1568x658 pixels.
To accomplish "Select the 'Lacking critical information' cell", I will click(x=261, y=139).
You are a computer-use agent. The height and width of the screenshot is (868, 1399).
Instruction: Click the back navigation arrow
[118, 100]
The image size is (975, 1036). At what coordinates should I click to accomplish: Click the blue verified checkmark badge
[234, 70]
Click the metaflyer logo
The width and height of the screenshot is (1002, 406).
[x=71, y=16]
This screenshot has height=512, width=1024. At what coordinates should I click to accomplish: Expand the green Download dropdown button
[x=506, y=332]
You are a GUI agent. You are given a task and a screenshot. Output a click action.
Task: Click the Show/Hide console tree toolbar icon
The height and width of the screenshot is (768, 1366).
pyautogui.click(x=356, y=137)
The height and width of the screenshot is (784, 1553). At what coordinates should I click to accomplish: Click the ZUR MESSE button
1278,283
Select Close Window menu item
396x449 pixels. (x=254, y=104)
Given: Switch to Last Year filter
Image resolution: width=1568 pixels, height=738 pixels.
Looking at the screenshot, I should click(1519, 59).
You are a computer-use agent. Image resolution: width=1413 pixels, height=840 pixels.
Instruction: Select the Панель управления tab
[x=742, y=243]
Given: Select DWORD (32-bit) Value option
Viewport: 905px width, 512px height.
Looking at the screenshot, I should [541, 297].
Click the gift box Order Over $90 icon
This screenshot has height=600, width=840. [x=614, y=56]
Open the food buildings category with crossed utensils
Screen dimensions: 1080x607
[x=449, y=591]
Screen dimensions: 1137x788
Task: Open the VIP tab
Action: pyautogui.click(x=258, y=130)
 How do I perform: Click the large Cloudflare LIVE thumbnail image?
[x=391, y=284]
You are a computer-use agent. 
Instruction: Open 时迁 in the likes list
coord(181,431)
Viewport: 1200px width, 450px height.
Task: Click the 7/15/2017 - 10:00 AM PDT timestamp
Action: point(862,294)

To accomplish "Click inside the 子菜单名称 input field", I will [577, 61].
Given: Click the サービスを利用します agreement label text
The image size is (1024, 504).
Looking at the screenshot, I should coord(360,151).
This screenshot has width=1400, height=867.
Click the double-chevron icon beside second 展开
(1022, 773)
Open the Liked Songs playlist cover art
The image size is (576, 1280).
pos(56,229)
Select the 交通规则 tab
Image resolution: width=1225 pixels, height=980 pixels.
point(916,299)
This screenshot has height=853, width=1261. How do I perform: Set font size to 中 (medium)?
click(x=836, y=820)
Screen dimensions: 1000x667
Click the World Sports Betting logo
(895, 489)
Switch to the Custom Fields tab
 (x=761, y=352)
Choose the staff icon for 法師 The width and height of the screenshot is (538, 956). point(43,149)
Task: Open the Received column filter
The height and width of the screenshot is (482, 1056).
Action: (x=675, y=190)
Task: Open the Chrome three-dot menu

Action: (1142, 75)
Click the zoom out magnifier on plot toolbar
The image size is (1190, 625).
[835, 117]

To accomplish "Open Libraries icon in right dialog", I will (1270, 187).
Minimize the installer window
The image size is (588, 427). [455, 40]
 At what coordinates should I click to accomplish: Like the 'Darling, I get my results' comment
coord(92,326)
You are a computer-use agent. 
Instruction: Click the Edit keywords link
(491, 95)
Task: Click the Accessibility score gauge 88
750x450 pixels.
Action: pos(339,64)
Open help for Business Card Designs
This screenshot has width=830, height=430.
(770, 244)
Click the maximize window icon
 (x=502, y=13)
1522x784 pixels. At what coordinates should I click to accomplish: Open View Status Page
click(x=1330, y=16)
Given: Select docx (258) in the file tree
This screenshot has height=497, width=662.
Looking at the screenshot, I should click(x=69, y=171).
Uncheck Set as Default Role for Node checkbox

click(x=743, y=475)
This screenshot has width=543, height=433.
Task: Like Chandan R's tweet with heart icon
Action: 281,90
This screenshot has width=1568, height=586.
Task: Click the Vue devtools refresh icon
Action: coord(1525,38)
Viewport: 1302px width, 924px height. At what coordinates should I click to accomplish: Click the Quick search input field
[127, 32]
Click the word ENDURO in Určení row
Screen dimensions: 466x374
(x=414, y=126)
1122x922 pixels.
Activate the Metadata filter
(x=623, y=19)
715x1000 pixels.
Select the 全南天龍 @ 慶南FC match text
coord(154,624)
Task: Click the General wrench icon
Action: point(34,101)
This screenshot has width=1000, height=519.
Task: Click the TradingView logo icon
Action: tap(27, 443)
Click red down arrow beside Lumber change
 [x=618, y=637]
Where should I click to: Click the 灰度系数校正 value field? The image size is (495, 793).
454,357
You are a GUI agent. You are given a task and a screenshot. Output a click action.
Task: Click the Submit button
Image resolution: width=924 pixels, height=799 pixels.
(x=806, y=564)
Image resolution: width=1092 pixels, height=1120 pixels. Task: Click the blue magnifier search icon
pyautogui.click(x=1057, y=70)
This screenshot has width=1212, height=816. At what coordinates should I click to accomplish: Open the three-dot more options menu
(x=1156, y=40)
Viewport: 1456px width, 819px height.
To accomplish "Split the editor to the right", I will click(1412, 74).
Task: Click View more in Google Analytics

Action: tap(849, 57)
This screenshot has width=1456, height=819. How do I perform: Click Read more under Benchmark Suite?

···

Format every line of the records above as a JSON list of strings, one string per line, leaving out blank lines.

= Answer below =
[
  "1568x658 pixels.",
  "To accomplish \"Select the 'Lacking critical information' cell\", I will click(x=261, y=139).",
  "You are a computer-use agent. The height and width of the screenshot is (868, 1399).",
  "Instruction: Click the back navigation arrow",
  "[118, 100]",
  "The image size is (975, 1036). At what coordinates should I click to accomplish: Click the blue verified checkmark badge",
  "[234, 70]",
  "Click the metaflyer logo",
  "The width and height of the screenshot is (1002, 406).",
  "[x=71, y=16]",
  "This screenshot has height=512, width=1024. At what coordinates should I click to accomplish: Expand the green Download dropdown button",
  "[x=506, y=332]",
  "You are a GUI agent. You are given a task and a screenshot. Output a click action.",
  "Task: Click the Show/Hide console tree toolbar icon",
  "The height and width of the screenshot is (768, 1366).",
  "pyautogui.click(x=356, y=137)",
  "The height and width of the screenshot is (784, 1553). At what coordinates should I click to accomplish: Click the ZUR MESSE button",
  "1278,283",
  "Select Close Window menu item",
  "396x449 pixels. (x=254, y=104)",
  "Given: Switch to Last Year filter",
  "Image resolution: width=1568 pixels, height=738 pixels.",
  "Looking at the screenshot, I should click(1519, 59).",
  "You are a computer-use agent. Image resolution: width=1413 pixels, height=840 pixels.",
  "Instruction: Select the Панель управления tab",
  "[x=742, y=243]",
  "Given: Select DWORD (32-bit) Value option",
  "Viewport: 905px width, 512px height.",
  "Looking at the screenshot, I should [541, 297].",
  "Click the gift box Order Over $90 icon",
  "This screenshot has height=600, width=840. [x=614, y=56]",
  "Open the food buildings category with crossed utensils",
  "Screen dimensions: 1080x607",
  "[x=449, y=591]",
  "Screen dimensions: 1137x788",
  "Task: Open the VIP tab",
  "Action: pyautogui.click(x=258, y=130)",
  " How do I perform: Click the large Cloudflare LIVE thumbnail image?",
  "[x=391, y=284]",
  "You are a computer-use agent. ",
  "Instruction: Open 时迁 in the likes list",
  "coord(181,431)",
  "Viewport: 1200px width, 450px height.",
  "Task: Click the 7/15/2017 - 10:00 AM PDT timestamp",
  "Action: point(862,294)",
  "To accomplish \"Click inside the 子菜单名称 input field\", I will [577, 61].",
  "Given: Click the サービスを利用します agreement label text",
  "The image size is (1024, 504).",
  "Looking at the screenshot, I should coord(360,151).",
  "This screenshot has width=1400, height=867.",
  "Click the double-chevron icon beside second 展开",
  "(1022, 773)",
  "Open the Liked Songs playlist cover art",
  "The image size is (576, 1280).",
  "pos(56,229)",
  "Select the 交通规则 tab",
  "Image resolution: width=1225 pixels, height=980 pixels.",
  "point(916,299)",
  "This screenshot has height=853, width=1261. How do I perform: Set font size to 中 (medium)?",
  "click(x=836, y=820)",
  "Screen dimensions: 1000x667",
  "Click the World Sports Betting logo",
  "(895, 489)",
  "Switch to the Custom Fields tab",
  " (x=761, y=352)",
  "Choose the staff icon for 法師 The width and height of the screenshot is (538, 956). point(43,149)",
  "Task: Open the Received column filter",
  "The height and width of the screenshot is (482, 1056).",
  "Action: (x=675, y=190)",
  "Task: Open the Chrome three-dot menu",
  "Action: (1142, 75)",
  "Click the zoom out magnifier on plot toolbar",
  "The image size is (1190, 625).",
  "[835, 117]",
  "To accomplish \"Open Libraries icon in right dialog\", I will (1270, 187).",
  "Minimize the installer window",
  "The image size is (588, 427). [455, 40]",
  " At what coordinates should I click to accomplish: Like the 'Darling, I get my results' comment",
  "coord(92,326)",
  "You are a computer-use agent. ",
  "Instruction: Click the Edit keywords link",
  "(491, 95)",
  "Task: Click the Accessibility score gauge 88",
  "750x450 pixels.",
  "Action: pos(339,64)",
  "Open help for Business Card Designs",
  "This screenshot has width=830, height=430.",
  "(770, 244)",
  "Click the maximize window icon",
  " (x=502, y=13)",
  "1522x784 pixels. At what coordinates should I click to accomplish: Open View Status Page",
  "click(x=1330, y=16)",
  "Given: Select docx (258) in the file tree",
  "This screenshot has height=497, width=662.",
  "Looking at the screenshot, I should click(x=69, y=171).",
  "Uncheck Set as Default Role for Node checkbox",
  "click(x=743, y=475)",
  "This screenshot has width=543, height=433.",
  "Task: Like Chandan R's tweet with heart icon",
  "Action: 281,90",
  "This screenshot has width=1568, height=586.",
  "Task: Click the Vue devtools refresh icon",
  "Action: coord(1525,38)",
  "Viewport: 1302px width, 924px height. At what coordinates should I click to accomplish: Click the Quick search input field",
  "[127, 32]",
  "Click the word ENDURO in Určení row",
  "Screen dimensions: 466x374",
  "(x=414, y=126)",
  "1122x922 pixels.",
  "Activate the Metadata filter",
  "(x=623, y=19)",
  "715x1000 pixels.",
  "Select the 全南天龍 @ 慶南FC match text",
  "coord(154,624)",
  "Task: Click the General wrench icon",
  "Action: point(34,101)",
  "This screenshot has width=1000, height=519.",
  "Task: Click the TradingView logo icon",
  "Action: tap(27, 443)",
  "Click red down arrow beside Lumber change",
  " [x=618, y=637]",
  "Where should I click to: Click the 灰度系数校正 value field? The image size is (495, 793).",
  "454,357",
  "You are a GUI agent. You are given a task and a screenshot. Output a click action.",
  "Task: Click the Submit button",
  "Image resolution: width=924 pixels, height=799 pixels.",
  "(x=806, y=564)",
  "Image resolution: width=1092 pixels, height=1120 pixels. Task: Click the blue magnifier search icon",
  "pyautogui.click(x=1057, y=70)",
  "This screenshot has width=1212, height=816. At what coordinates should I click to accomplish: Open the three-dot more options menu",
  "(x=1156, y=40)",
  "Viewport: 1456px width, 819px height.",
  "To accomplish \"Split the editor to the right\", I will click(1412, 74).",
  "Task: Click View more in Google Analytics",
  "Action: tap(849, 57)",
  "This screenshot has width=1456, height=819. How do I perform: Click Read more under Benchmark Suite?"
]